_Ausgangstext:_
Europa – Meditation Nr. 501

Europa – ein Festival gemeinsamer Anstrengungen im WIR.

Der Ego-Trip, der Narziss, perdu – Individualismus und Egoismus, die siamesischen Zwillinge der cartesianischen Welterlösungspleite – verkommt zur Trampiade, denn die damit verbundene Selbstisolierung ist sowas von widernatürlich, dass sie außer teuren Spiegelkabinetten und noch teuereren Psychoanalysestunden und Dagobert-Duck-Geldschwimmbädern keinerlei Lebensfreude oder gar Glücksmomente zu erzeugen vermag.

Die philosophische Wegbereitung dieser mutwilligen, geistigen Verirrung geht zurück auf die Flucht nach vorne, als sich die gegängelten Menschen nicht länger von einem Weltbild antreiben lassen wollten, sondern Gott und die Welt endlich als das erleben wollten, was sie sind: eine unüberschaubare Vielfalt an Varianten, die sich jedweder Vereinnahmung in eine Monokultur per naturam verweigert, die aber – wie in einem salto mortale – in rein quantifizierenden Mustern zu üppiger Blüte gebracht werden sollte.

_Datensätze:_
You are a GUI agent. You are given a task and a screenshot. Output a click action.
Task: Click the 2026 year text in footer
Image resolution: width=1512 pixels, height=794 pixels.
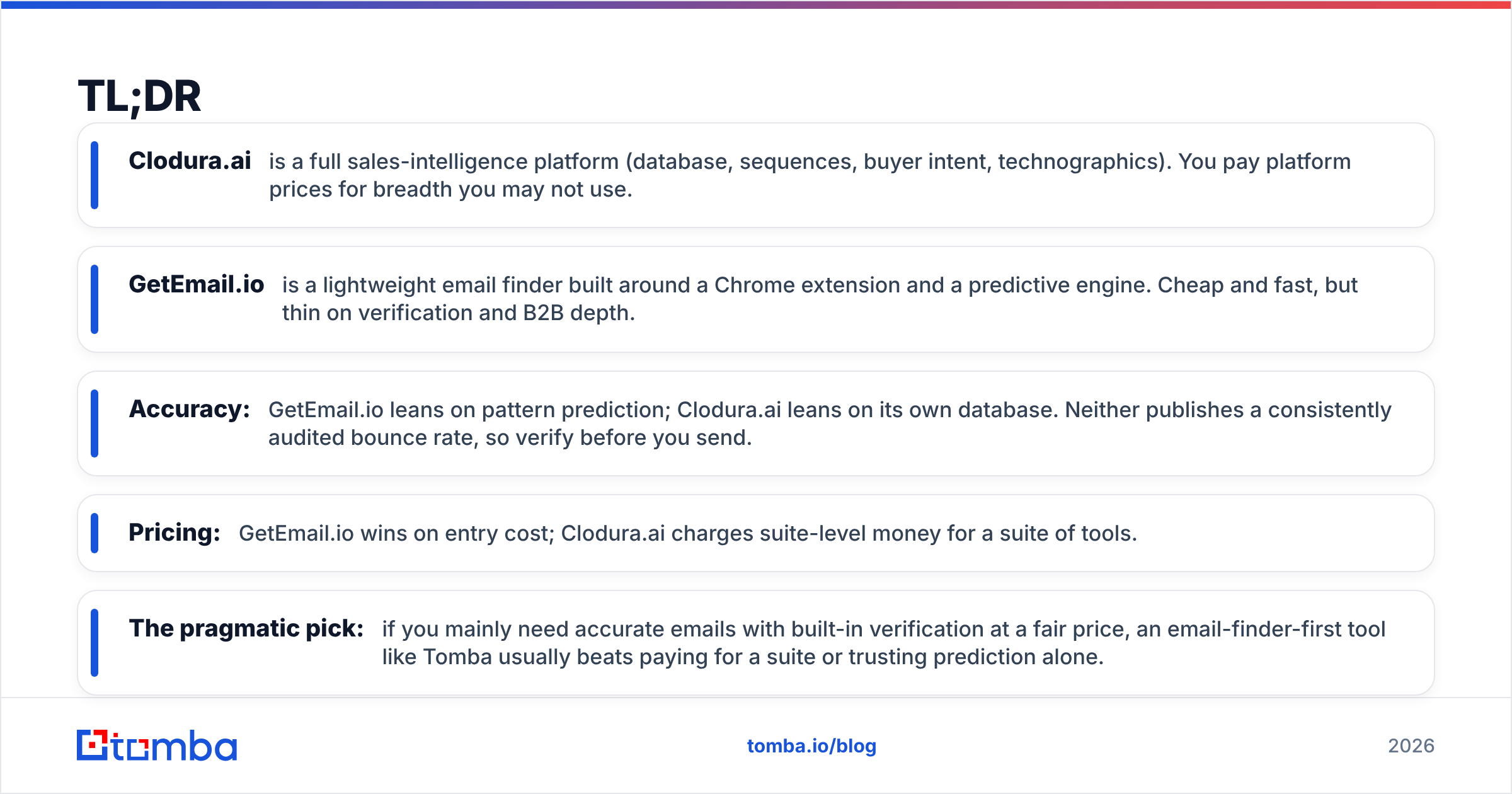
==
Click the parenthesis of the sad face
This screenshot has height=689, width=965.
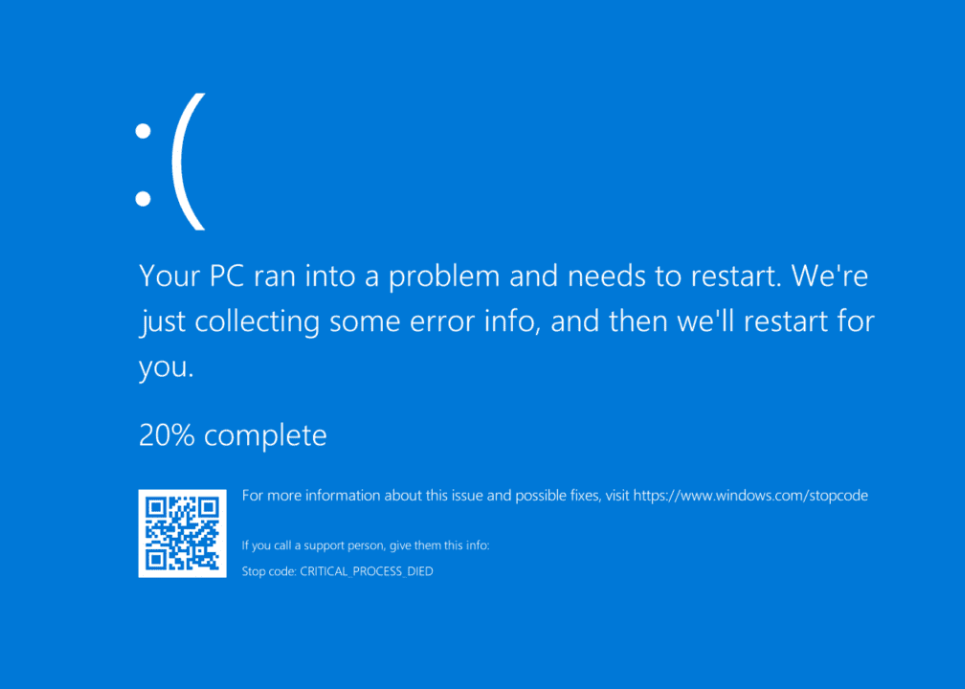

_Arbeitsauftrag:_ Übernehmen Sie aus der Europa-Meditation wortgetreu die Passage von „Die philosophische Wegbereitung“ bis einschließlich „gebracht werden sollte.“.

_Ergebnis:_
Die philosophische Wegbereitung dieser mutwilligen, geistigen Verirrung geht zurück auf die Flucht nach vorne, als sich die gegängelten Menschen nicht länger von einem Weltbild antreiben lassen wollten, sondern Gott und die Welt endlich als das erleben wollten, was sie sind: eine unüberschaubare Vielfalt an Varianten, die sich jedweder Vereinnahmung in eine Monokultur per naturam verweigert, die aber – wie in einem salto mortale – in rein quantifizierenden Mustern zu üppiger Blüte gebracht werden sollte.